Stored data

• • •

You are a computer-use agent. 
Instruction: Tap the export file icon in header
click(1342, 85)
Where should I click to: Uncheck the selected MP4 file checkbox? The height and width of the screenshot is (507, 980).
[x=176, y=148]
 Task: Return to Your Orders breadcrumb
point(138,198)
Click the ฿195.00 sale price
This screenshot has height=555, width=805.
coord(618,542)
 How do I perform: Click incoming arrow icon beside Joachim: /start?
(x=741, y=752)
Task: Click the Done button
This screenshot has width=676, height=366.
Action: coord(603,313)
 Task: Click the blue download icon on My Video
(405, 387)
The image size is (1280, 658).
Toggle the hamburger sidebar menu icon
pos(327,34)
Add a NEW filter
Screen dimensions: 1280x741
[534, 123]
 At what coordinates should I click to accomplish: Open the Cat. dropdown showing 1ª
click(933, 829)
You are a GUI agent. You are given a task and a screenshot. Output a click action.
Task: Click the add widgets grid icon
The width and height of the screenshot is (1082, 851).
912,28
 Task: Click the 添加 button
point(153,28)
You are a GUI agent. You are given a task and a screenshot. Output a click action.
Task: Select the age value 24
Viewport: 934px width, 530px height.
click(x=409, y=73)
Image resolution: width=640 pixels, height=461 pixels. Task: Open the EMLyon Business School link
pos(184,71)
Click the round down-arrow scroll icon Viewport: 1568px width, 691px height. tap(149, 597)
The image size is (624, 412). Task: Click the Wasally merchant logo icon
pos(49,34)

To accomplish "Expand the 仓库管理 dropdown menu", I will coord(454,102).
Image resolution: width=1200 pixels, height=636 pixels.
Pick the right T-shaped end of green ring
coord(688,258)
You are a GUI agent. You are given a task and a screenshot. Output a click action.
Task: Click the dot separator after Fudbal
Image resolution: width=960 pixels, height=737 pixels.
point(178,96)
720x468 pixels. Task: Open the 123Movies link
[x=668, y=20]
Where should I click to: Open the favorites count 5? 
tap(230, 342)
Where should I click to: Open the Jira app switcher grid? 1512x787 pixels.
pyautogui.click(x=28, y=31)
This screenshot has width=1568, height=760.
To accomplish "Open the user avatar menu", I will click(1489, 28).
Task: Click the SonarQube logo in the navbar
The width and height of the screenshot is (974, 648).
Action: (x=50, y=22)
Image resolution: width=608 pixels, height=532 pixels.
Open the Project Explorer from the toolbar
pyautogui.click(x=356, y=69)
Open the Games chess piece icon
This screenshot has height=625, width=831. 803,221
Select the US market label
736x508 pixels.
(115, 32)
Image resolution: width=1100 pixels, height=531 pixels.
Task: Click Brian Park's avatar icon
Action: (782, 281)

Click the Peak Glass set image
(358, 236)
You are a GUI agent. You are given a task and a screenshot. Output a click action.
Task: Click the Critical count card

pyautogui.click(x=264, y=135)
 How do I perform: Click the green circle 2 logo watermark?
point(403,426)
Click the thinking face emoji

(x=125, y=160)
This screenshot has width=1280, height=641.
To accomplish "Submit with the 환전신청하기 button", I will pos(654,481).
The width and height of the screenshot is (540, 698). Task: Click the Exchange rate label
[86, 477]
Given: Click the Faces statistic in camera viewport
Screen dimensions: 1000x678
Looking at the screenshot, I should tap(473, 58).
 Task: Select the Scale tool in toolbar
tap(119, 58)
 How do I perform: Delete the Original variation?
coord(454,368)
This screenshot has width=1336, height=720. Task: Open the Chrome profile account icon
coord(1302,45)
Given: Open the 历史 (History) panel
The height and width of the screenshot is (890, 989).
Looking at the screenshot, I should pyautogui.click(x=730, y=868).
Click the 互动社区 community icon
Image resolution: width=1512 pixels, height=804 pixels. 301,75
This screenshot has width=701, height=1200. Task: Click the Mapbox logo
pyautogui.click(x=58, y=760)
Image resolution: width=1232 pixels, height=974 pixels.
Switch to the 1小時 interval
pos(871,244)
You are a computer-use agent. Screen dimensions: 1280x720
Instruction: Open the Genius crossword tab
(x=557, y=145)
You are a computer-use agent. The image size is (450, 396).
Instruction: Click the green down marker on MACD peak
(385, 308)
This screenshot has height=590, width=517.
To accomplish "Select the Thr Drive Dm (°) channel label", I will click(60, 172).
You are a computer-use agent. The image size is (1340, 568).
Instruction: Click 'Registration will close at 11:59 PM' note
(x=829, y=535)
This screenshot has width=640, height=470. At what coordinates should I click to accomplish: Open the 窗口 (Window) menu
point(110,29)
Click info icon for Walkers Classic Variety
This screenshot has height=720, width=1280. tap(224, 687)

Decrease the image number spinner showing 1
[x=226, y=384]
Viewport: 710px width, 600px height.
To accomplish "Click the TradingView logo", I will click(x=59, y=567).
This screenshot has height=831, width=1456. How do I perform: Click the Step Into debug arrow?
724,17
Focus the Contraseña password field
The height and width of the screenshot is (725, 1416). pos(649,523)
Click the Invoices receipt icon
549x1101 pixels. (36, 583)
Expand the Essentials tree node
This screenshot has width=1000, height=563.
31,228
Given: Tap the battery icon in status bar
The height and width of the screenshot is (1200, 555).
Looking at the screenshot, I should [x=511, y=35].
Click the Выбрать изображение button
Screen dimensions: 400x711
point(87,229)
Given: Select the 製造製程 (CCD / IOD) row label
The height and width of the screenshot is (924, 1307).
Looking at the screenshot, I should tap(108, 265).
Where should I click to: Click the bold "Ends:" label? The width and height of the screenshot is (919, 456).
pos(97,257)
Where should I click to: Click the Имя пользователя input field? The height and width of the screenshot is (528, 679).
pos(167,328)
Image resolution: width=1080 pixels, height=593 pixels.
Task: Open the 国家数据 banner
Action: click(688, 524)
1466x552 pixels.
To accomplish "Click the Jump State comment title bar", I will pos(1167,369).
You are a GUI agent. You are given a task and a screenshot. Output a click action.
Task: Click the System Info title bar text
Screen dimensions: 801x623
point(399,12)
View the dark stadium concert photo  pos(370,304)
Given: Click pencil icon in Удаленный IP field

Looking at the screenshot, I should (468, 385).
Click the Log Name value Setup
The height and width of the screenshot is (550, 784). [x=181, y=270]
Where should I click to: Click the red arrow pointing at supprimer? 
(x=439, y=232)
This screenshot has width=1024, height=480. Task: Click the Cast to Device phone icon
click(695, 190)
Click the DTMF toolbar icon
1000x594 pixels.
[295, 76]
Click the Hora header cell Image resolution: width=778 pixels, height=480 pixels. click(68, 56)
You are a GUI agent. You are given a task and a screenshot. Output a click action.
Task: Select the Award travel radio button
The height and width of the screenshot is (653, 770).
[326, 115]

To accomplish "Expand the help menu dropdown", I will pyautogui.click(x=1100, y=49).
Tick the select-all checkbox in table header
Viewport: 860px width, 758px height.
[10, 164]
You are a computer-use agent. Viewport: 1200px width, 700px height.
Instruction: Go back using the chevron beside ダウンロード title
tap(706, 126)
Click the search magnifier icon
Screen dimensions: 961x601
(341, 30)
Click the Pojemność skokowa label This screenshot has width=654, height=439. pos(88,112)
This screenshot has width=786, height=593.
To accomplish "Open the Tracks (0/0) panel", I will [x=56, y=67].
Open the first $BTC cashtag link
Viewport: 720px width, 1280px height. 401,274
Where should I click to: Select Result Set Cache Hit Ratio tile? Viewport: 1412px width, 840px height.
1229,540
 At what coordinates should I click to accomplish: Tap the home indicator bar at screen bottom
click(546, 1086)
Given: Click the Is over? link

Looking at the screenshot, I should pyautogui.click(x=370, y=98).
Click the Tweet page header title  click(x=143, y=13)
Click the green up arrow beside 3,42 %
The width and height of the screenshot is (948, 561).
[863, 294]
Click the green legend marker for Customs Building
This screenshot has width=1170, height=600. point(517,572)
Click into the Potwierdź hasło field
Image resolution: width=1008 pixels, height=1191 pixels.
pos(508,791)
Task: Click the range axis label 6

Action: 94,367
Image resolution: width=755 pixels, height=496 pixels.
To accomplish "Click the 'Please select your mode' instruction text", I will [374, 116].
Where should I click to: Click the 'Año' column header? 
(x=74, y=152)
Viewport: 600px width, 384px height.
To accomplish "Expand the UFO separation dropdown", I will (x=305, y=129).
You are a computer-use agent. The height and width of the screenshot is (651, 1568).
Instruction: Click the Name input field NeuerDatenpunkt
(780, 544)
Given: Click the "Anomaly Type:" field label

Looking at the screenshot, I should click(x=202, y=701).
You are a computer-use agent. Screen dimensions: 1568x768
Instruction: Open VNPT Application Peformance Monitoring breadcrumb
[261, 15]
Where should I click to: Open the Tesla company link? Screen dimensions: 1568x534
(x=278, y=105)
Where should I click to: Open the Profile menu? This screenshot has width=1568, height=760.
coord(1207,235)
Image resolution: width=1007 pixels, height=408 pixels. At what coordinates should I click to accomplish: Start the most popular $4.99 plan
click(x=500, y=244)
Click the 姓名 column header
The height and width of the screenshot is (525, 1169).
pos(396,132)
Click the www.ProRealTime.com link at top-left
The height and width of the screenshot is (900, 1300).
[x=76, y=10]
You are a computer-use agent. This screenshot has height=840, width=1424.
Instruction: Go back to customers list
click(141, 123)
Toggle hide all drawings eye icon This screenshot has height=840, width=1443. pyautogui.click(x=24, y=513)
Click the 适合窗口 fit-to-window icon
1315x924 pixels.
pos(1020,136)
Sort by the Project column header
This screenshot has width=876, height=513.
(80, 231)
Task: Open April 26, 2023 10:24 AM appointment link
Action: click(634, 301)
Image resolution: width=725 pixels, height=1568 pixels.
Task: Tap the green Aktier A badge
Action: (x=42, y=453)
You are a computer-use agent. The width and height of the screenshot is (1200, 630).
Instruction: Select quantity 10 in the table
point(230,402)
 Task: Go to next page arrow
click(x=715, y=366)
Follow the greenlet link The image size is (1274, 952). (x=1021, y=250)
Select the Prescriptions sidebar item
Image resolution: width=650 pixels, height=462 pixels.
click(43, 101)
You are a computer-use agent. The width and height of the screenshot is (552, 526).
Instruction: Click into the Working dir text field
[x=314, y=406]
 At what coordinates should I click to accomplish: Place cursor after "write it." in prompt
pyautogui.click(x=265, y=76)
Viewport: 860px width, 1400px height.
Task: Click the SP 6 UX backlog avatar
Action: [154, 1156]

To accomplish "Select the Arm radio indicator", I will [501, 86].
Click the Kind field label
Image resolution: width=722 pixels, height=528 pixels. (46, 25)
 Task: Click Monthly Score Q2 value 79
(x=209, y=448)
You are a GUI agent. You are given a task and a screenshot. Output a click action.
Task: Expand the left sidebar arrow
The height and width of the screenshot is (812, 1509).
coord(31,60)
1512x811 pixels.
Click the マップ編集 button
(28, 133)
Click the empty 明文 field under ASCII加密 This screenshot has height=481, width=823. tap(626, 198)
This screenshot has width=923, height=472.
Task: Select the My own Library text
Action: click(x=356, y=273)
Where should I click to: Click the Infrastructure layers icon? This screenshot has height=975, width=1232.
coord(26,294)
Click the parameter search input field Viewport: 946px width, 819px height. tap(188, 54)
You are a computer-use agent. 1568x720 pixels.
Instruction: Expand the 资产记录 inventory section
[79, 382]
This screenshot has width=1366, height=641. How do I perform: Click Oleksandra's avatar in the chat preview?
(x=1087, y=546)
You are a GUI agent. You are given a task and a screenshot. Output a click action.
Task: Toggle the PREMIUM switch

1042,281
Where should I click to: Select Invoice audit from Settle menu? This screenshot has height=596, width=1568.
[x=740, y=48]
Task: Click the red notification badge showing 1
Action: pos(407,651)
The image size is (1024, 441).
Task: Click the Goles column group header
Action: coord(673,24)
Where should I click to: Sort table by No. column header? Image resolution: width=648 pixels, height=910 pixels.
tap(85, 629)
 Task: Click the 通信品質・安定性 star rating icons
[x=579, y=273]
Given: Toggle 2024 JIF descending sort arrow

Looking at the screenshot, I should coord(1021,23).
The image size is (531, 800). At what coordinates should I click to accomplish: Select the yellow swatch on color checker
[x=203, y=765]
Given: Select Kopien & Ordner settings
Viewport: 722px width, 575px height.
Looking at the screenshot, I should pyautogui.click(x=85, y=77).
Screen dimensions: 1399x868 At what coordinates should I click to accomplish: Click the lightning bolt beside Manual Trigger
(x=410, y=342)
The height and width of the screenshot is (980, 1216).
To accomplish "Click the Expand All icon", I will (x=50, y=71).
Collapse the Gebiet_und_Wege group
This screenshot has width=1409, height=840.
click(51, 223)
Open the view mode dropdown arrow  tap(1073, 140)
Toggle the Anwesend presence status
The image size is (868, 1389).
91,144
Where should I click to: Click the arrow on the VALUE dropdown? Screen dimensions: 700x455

• • •

> YOUR INSTRUCTIONS
Where the word "left" appears in a line of the entries above, count that line; give only the number.

> WRITTEN SOLUTION
2